你的目标
阅读文章,回答下列问题:
1. 题意中给定的串可能由哪几种字符组成?
2. 分析部分中,dp[i][j]表示什么?
3. 代码的solve函数里,dp[i][i]被赋为何值?

文章
题意:给定一个串,可能空串,或由'[',']','(',')'组成。问使其平衡所需添加最少的字符数,并打印平衡后的串。
分析:dp[i][j]表示区间(i,j)最少需添加的字符数。
1、递推。
#include<cstdio>
#include<cstring>
#include<cstdlib>
#include<cctype>
#include<cmath>
#include<iostream>
#include<sstream>
#include<iterator>
#include<algorithm>
#include<string>
#include<vector>
#include<set>
#include<map>
#include<stack>
#include<deque>
#include<queue>
#include<list>
#define lowbit(x) (x & (-x))
const double eps = 1e-8;
inline int dcmp(double a, double b){
if(fabs(a - b) < eps) return 0;
return a > b ? 1 : -1;
}
typedef long long LL;
typedef unsigned long long ULL;
const int INT_INF = 0x3f3f3f3f;
const int INT_M_INF = 0x7f7f7f7f;
const LL LL_INF = 0x3f3f3f3f3f3f3f3f;
const LL LL_M_INF = 0x7f7f7f7f7f7f7f7f;
const int dr[] = {0, 0, -1, 1, -1, -1, 1, 1};
const int dc[] = {-1, 1, 0, 0, -1, 1, -1, 1};
const int MOD = 1e9 + 7;
const double pi = acos(-1.0);
const int MAXN = 100 + 10;
const int MAXT = 10000 + 10;
using namespace std;
char s[MAXN];
int dp[MAXN][MAXN];
int len;
bool match(char a, char b){//判断是否平衡
return (a == '(' && b == ')') || (a == '[' && b == ']');
}
void solve(){
for(int i = 0; i < len; ++i){
dp[i + 1][i] = 0;//l>r,该情况不需添加字符
dp[i][i] = 1;//只有一个字符,无论是什么,都需要一个字符将其补全
}
for(int i = len - 2; i >= 0; --i){
for(int j = i + 1; j < len; ++j){
dp[i][j] = len;//len长度的串,最多就需要len个字符使其平衡,此处初始化成个最大值即可
if(match(s[i], s[j])){//如果当前串满足(S)或[S],则转移到S这个情况。

所给数据

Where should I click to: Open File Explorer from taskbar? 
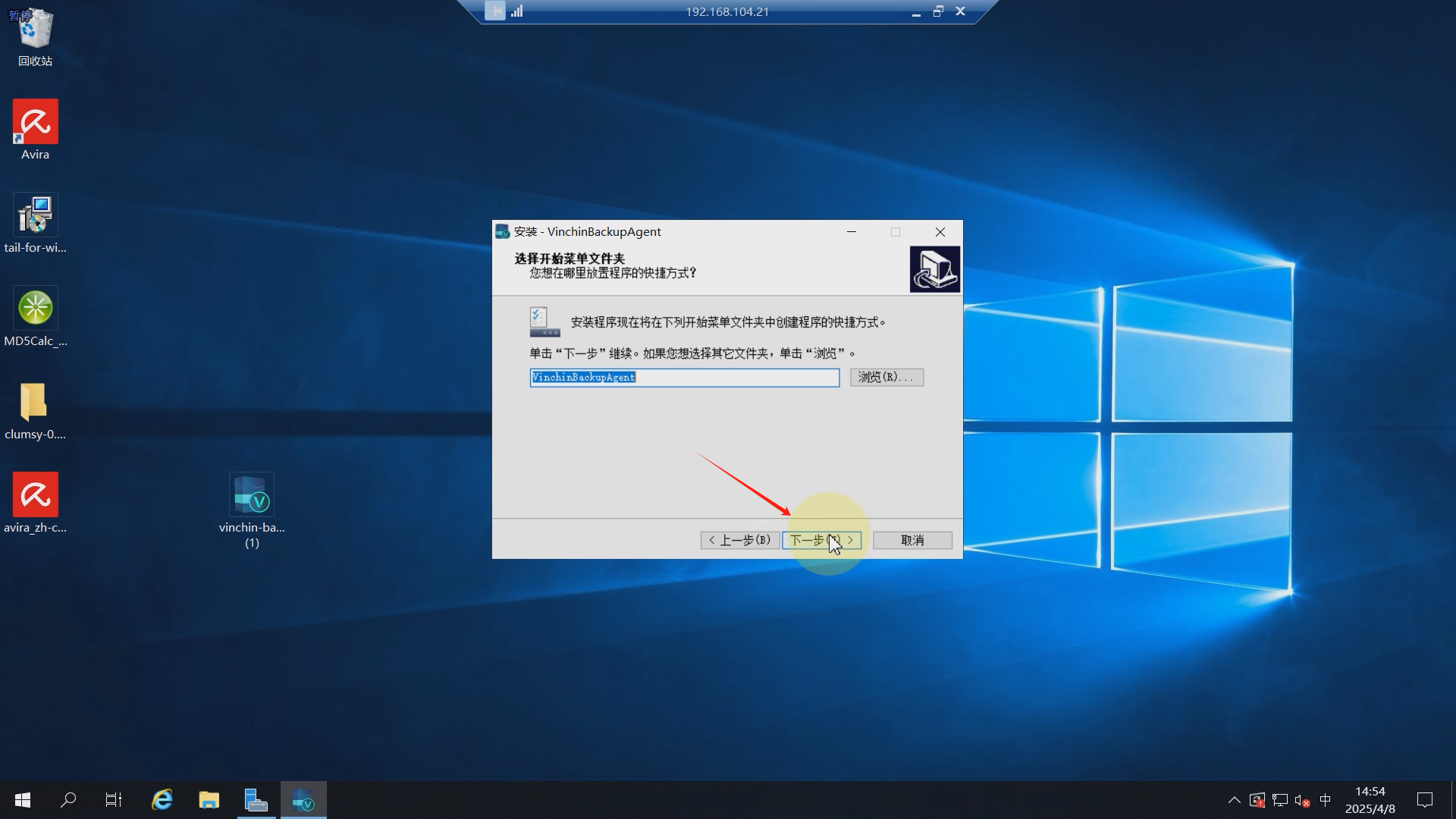[209, 800]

练习答案
1. 由'['、']'、'('、')'组成,也可能是空串。
2. 表示区间(i,j)最少需添加的字符数。
3. 赋为1。